As often as I have to cut plywood I, too, use sawhorses with 2×4's supporting the plywood.
I have a straight-edge that is in 2 pieces that will join to be just over 8' that I clamp down with C clamps. I think Woodcraft has one in its catalog.
A friend took a sheet of plywood and cut it in 2 sections 5' and 3' and then cut them into 10" strips. Cut slots half way thru each so they can fit together in a grid. That's what he puts on the sawhorses. (We're a little older and don't want to bend over too much or to get down on the floor.) Breaks down to something that takes up little space in his shop.
Tape where you want to cut is a great idea.


----------



## scottb (Jul 21, 2006)

Ive been meaning to make myself a straight edge jig with either plywood or a metal edge attached to a 4' (and another 8') piece of hardboard. attach the "rail" to the hardboard, allowing enough overhang, and cut that off with your circ saw following the rail. Align this edge with your cut line (with the jig on the Keeper piece) clamp it down, and you essentially have a scrap bin version of the Festool saw (until you can spring for that). So far I've been trying to measure back from the blade, clamping down a straight edge and following that, I get close, but the results aren't as clean as I would like. I have seen the foam panel method and think that would work fine too, (keeping the good face down)


----------



## Chipncut (Aug 18, 2006)

I think for the number of times you'll use it, plus it'll take up a lot of shop space, your better off buying the straight edge clamps. I recently bought the one from Rockler. You'll have money left over to buy a tool that you really need.


----------



## woodspar (Mar 6, 2007)

If you are at HD buying your ply go over to the tool section and get the Empire Level Manufacturing Corp. Model 900 "Pro's Edge." It even comes with two small clamps and it is very inexpensive. While you are there get a metal (not plastic) speed square. You clamp the speed square to the "factory edge" of the 4×8 sheet and clamp the "Pro's edge" up against the speed square. Don't forget the offset of the blade…

Otherwise check out:

"Can a Circular Saw-Edge Guide Replace Your Table Saw" pp. 92 Fine Homebuilding Nov 2006

or

http://www.taunton.com/finehomebuilding/how-to/video/cut-plywood-without-a-tablesaw.aspx

or
Or… if you have alot of space and cut panels everyday:

"Build Your Own $50 Panel Saw" pp 24 Workbench Dec 2005
"Build the Ultimate Panel Saw" pp 48 Woodworker's Journal Workshop Projects Winter 2004

Look into the Festool Plunge cut saw. Lay a piece of pink foam on the floor and go for it. You can't take a panel saw to the job site…


----------



## oscorner (Aug 7, 2006)

Maybe it was, Workbench? *Thanks, woodspar*. I don't find it takes up a lot of space. As you can see it is against the wall and if you are going to have a decent supply of plywood in storage, it will take up more space that this will.


----------



## amfmnsam (Apr 13, 2007)

http://www.tooltrolley.com/Projects/Projects.htm
It works pretty well. The downside is leaving the base on your CS, which makes it awkward for small jobs.


----------



## Sawdust2 (Mar 18, 2007)

I just ran across a video on www.finewoodworking.com that showed just what erikincolorado was posting.
It had the advantage that you could tilt the table, rest the plywood against it and then tilt both back at the same time.


----------



## billT (Apr 5, 2009)

Please check out my dual-sided circular saw guide.
For about $20, it gives you the festool-like track, small size compared to a panel saw, tearout-free (supports all four edges - using a 1/2" mdf sacrificial board underneath), accurate - line up to your pencil marks, and safe - does not disable your blade guard.
Cheers - BillT


----------



## JRAP (Jan 23, 2013)

Hello all,

I'm new to LJ's, so maybe someone else has suggested something similar, but I found a solution that might be worth a try. It's essentialy a jig that I modified to performs in some ways the way a "real" panel saw does, and best of all, it's cheap to build, it goes together quickly, and comes apart quickly for storage. It's also not a "table top" solution, which I personally don't like.

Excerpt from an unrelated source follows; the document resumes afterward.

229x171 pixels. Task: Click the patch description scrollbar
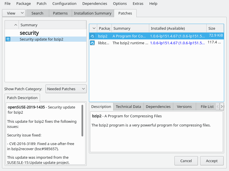(x=82, y=120)
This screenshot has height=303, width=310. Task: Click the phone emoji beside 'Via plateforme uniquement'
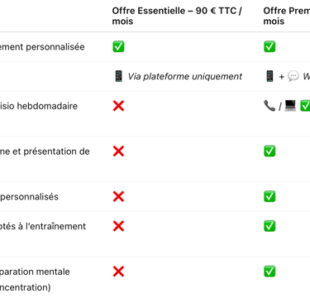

Here are a couple of pictures (please ignore the incredible amount of junk around the jig):



















When combined with some different length circular saw guides that can also be built cheaply, or even the commercial track guides out there, it makes cutting panels a way better experience than anything else I've tried. And every cut can be performed like a cross-cut, because the entire jig can be rotated to accommodate up to full-size panels (as shown) for rip style cuts, tall sheets for actual cross-cuts, or smaller panels as needed. Because you can rotate the jig, gravity is always doing the work of holding the circular saw down on your guide. Also, the simplicity with which the jig is assemled, allows sacrificial pieces to be swaped out easily when necessary. Once this post (my first post BTW), is approved, I'll be posting more info and pics on my LJ's blog. I think this thing can be expanded on in lots of creative ways, especially considering the tremendous cumulative knowledge and experience here at LJ's.

If anyone wants more information, please let me know. Good luck!


----------



## SCOTSMAN (Aug 1, 2008)

I have argued this point before and hope not to become a thorn in the flesh but here I go again. I think American saw manufacturers should adopt some more of the european designs and offer this as a choice to the great American public I.E sliding table saws which I have and are pretty much the standard with our larger saws.I don't wish to dictate just offer my 3 cents worth according to our experience.In other words you are working with old technology but times they are a changing as American sawmakers gear up for the european markets here and welcome they are.Alistair


----------



## scvwooding (Jan 21, 2013)

I built one of these for $20 and it works great. It aint a Festool, but who can afford one?


----------



## AlaskaGuy (Jan 29, 2012)

Maybe I'm missing something here but the ezee-feed looks like it would be in the way when you want to move the saw fence. Does the ezee-feed slide back and forth or do you have to walk around it every time you want to move the fence?

I have a home made in-feed table on my saw but it sits back a couple feet so I can walk between it and the saw. This make it easy to move the fence when needed.


----------



## Kazooman (Jan 20, 2013)

I made a simple guide for cutting sheets of plywood with my circular saw. It is just a piece of good quality 3/8" plywood with a straight guide board screwed to one edge. I then used the circular saw to cut through the originally oversized piece of plywood. Now I just have to align that cut edge of the jig with the layout line on the piece to be cut, clamp it in place, and make the cut. I do use the same blade every time.

WOW, I just noticed that there were responses that I hadn't read and ScottB posted the exact same solution that I did. At least that makes two of us who agree that this is a simple, cheap solution to the problem.


----------



## AlaskaGuy (Jan 29, 2012)

http://plansnow.com/dn3087c.html


----------



## AlanJ44 (Nov 16, 2014)

> http://plansnow.com/dn3087c.html
> 
> - AlaskaGuy


I'm in the middle of this build now, pretty simple so far.


----------